§ YOUR ASSIGNMENT: Among the entries below, find all lines that include "Given" and copy them.

§ DATA SUPPLIED:
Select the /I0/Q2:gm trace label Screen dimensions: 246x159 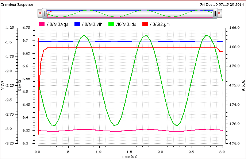pos(159,24)
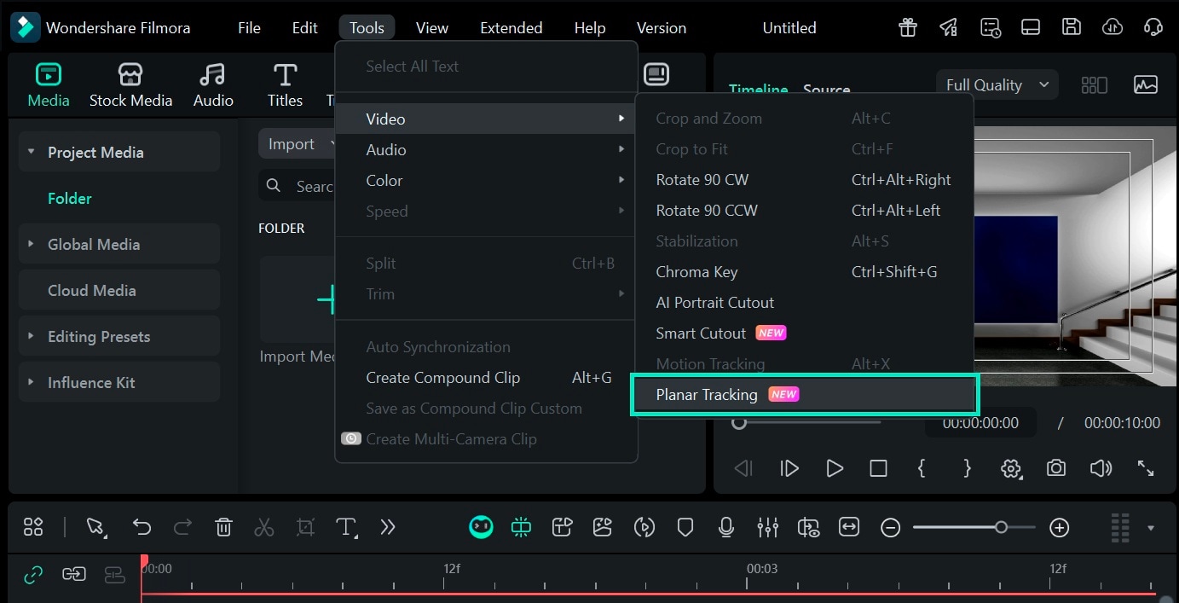This screenshot has height=603, width=1179.
Task: Select the scissors split icon
Action: 264,527
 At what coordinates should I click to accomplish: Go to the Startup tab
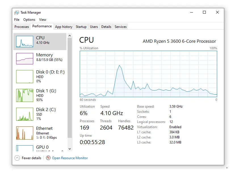[x=81, y=27]
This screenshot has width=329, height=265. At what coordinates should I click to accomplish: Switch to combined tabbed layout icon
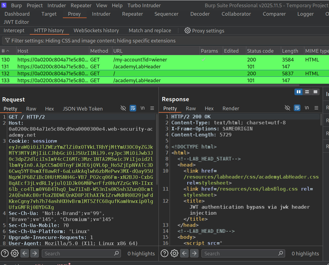click(315, 92)

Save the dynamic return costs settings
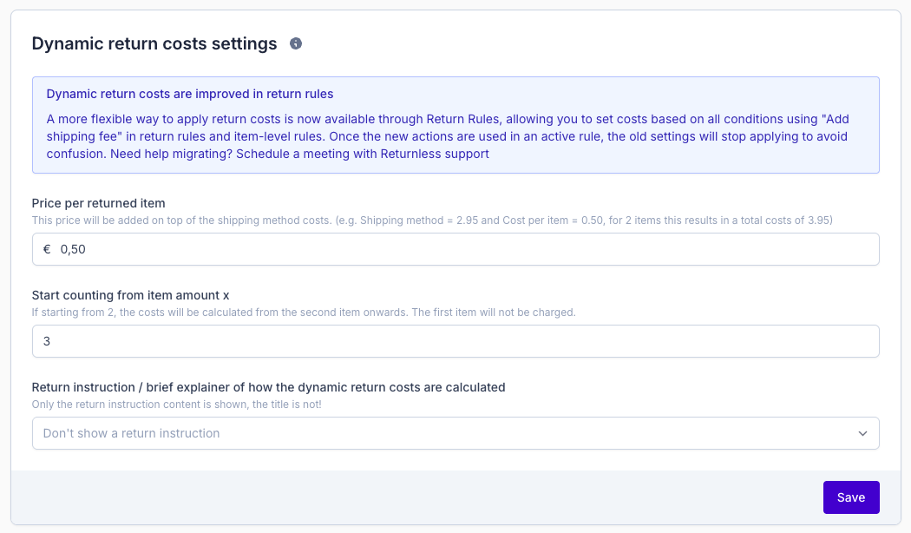point(850,497)
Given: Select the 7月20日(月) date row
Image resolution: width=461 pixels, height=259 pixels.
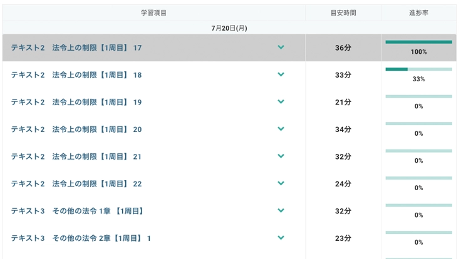Looking at the screenshot, I should click(229, 28).
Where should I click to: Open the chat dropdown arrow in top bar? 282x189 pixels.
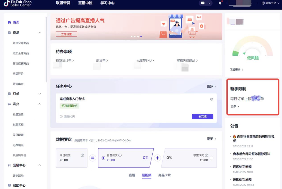(x=210, y=3)
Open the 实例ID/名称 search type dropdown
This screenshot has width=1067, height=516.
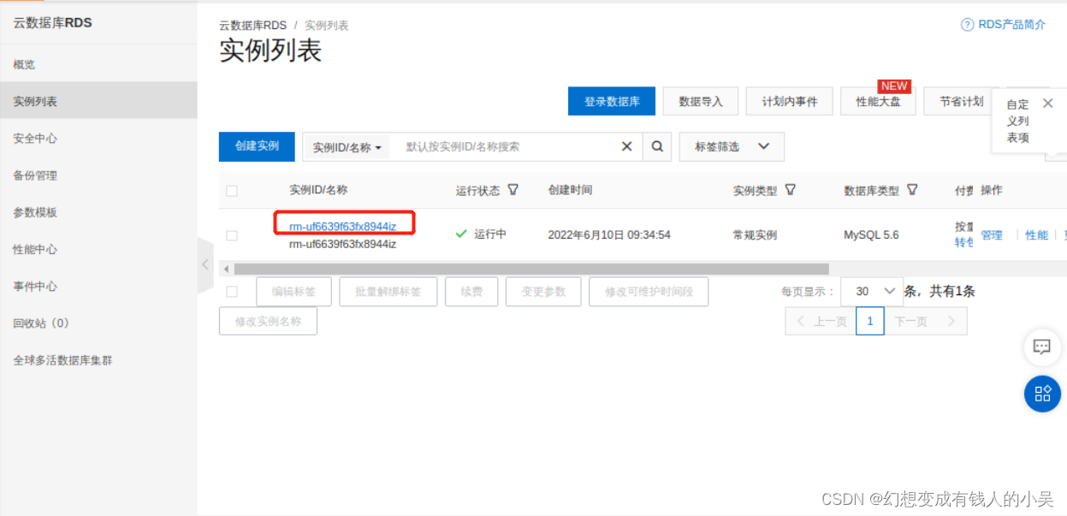(346, 146)
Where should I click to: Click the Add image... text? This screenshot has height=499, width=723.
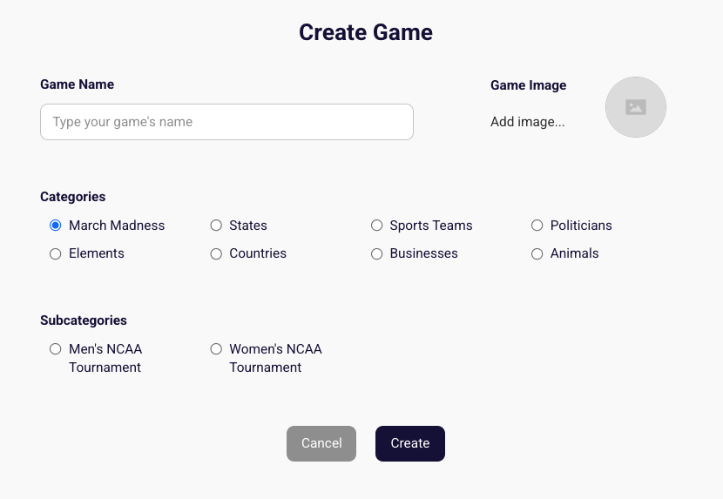527,122
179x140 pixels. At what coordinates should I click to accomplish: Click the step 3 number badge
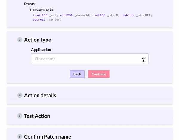coord(20,40)
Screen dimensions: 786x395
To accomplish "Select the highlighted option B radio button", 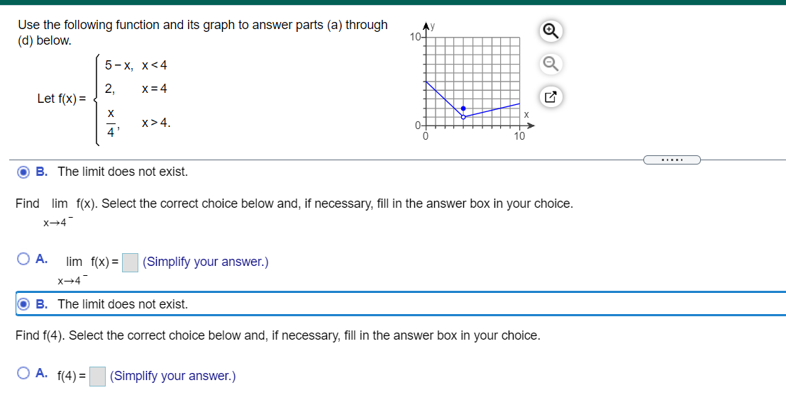I will (x=23, y=304).
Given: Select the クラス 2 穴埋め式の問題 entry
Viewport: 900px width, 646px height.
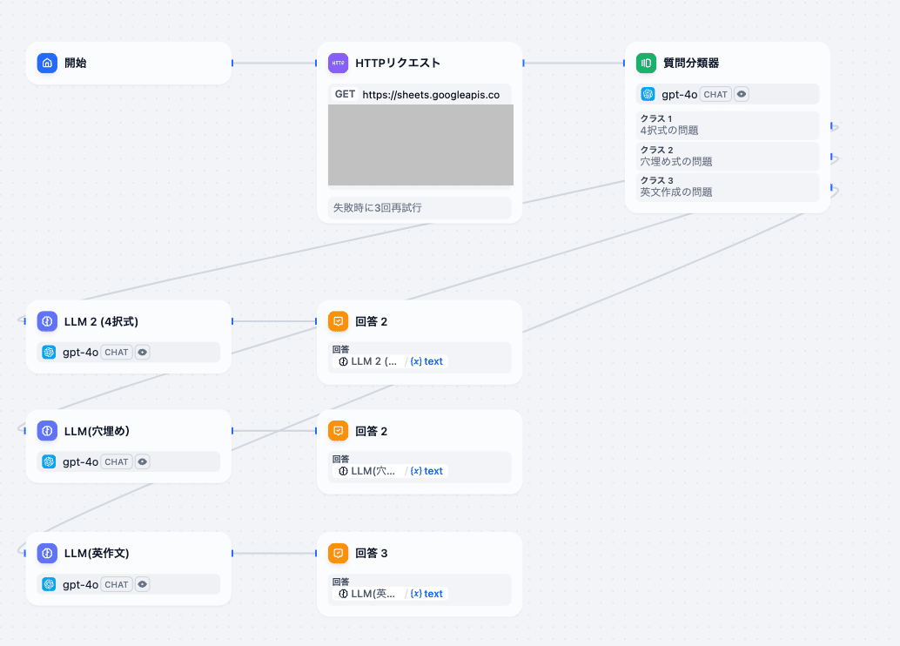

§ WRITTEN ANSWER:
Given: Select the 7月20日(月) date row
Given: Select the クラス 2 穴埋め式の問題 entry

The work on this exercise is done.